К сожалению, юнкерские поэмы Михаила Лермонтова, помещенные в рукописном журнале «Школьная заря», долгое время распространялись в списках среди так называемой золотой молодежи. И первая поэтическая слава Михаила Лермонтова имела дурной привкус барковщины. Мужья и отцы семейств строго следили, чтобы к их женам и дочерям не попадали стихи Лермонтова. Запрещали упоминать его имя. Как пишет первый биограф поэта Павел Висковатый, вполне уважаемые люди не понимали, как этот эротический поэт с такой дурной репутацией «смел выходить в свет со своими творениями»… «Даже знаменитое стихотворение на смерть Пушкина не могло изгладить этой репутации, и только в последний приезд Лермонтова в Петербург за несколько месяцев перед его смертью, после выхода собрания его стихотворений и романа „Герой нашего времени“ пробилась его добрая слава».

• _ПОСТАВЛЕННАЯ ЦЕЛЬ 1_
Переведите на английский это предложение из фрагмента о Лермонтове: «Мужья и отцы семейств строго следили, чтобы к их женам и дочерям не попадали стихи Лермонтова».
Фрагмент о Лермонтове и листинг никак не связаны между собой.

• _ИСХОДНЫЙ ЛИСТИНГ_
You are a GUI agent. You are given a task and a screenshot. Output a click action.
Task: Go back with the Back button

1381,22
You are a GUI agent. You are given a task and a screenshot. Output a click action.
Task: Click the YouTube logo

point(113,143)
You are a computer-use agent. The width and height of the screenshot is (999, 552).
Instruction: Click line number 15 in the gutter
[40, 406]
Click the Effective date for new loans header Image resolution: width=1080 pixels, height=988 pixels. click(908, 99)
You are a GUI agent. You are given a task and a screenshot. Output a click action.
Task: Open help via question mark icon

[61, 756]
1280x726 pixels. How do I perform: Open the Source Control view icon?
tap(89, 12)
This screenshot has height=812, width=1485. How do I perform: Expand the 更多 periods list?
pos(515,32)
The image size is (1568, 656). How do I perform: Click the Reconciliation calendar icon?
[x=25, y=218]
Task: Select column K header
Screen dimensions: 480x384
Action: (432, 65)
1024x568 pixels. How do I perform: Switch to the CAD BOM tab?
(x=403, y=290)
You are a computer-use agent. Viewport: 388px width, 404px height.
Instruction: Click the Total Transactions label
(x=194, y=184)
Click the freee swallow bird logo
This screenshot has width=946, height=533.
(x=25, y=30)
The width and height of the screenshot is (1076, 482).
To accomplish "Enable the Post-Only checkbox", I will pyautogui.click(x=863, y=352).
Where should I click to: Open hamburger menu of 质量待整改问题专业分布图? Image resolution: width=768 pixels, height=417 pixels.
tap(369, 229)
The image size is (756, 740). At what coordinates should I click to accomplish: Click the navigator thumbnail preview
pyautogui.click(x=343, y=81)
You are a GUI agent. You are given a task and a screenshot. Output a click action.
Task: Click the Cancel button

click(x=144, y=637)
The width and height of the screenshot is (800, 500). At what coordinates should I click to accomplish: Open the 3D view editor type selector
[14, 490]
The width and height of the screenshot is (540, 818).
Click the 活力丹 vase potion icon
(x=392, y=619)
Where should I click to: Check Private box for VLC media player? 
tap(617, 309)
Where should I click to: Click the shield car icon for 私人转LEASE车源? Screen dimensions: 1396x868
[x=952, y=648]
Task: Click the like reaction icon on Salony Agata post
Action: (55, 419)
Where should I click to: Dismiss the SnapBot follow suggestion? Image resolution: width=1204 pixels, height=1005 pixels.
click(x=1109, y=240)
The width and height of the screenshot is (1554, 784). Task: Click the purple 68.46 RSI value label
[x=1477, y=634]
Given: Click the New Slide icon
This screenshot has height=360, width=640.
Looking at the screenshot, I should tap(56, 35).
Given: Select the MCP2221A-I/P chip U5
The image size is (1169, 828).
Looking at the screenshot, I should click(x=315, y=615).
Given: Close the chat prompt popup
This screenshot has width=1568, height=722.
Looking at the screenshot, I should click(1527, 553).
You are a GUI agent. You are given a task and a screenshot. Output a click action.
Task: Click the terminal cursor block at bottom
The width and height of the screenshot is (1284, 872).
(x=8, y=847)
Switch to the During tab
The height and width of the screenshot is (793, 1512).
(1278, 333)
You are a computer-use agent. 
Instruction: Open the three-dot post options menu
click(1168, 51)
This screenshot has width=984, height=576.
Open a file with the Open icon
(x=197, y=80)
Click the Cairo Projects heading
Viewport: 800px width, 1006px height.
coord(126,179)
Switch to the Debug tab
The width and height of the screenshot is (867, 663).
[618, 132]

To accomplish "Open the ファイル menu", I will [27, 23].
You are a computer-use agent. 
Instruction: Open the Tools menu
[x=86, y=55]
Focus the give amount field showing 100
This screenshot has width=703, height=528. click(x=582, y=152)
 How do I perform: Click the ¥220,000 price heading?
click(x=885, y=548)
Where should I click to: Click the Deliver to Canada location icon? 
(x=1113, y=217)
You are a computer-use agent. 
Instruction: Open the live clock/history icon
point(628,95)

• _ПОСТАВЛЕННАЯ ЦЕЛЬ 2_
Подставьте «How can I do» вместо «How do I perform» в отрезке листинга от строки с «Click the Effective» до строки с «tap(369, 229)» включительно. Выведите только этот отрезок.

• _ГОТОВЫЙ ОТВЕТ 1_
Husbands and fathers of families kept a strict watch to make sure that Lermontov's poems did not reach their wives and daughters.

• _ГОТОВЫЙ ОТВЕТ 2_
Click the Effective date for new loans header Image resolution: width=1080 pixels, height=988 pixels. click(908, 99)
You are a GUI agent. You are given a task and a screenshot. Output a click action.
Task: Open help via question mark icon

[61, 756]
1280x726 pixels. How can I do: Open the Source Control view icon?
tap(89, 12)
This screenshot has height=812, width=1485. How can I do: Expand the 更多 periods list?
pos(515,32)
The image size is (1568, 656). How can I do: Click the Reconciliation calendar icon?
[x=25, y=218]
Task: Select column K header
Screen dimensions: 480x384
Action: (432, 65)
1024x568 pixels. How can I do: Switch to the CAD BOM tab?
(x=403, y=290)
You are a computer-use agent. Viewport: 388px width, 404px height.
Instruction: Click the Total Transactions label
(x=194, y=184)
Click the freee swallow bird logo
This screenshot has width=946, height=533.
(x=25, y=30)
The width and height of the screenshot is (1076, 482).
To accomplish "Enable the Post-Only checkbox", I will pyautogui.click(x=863, y=352).
Where should I click to: Open hamburger menu of 质量待整改问题专业分布图? Image resolution: width=768 pixels, height=417 pixels.
tap(369, 229)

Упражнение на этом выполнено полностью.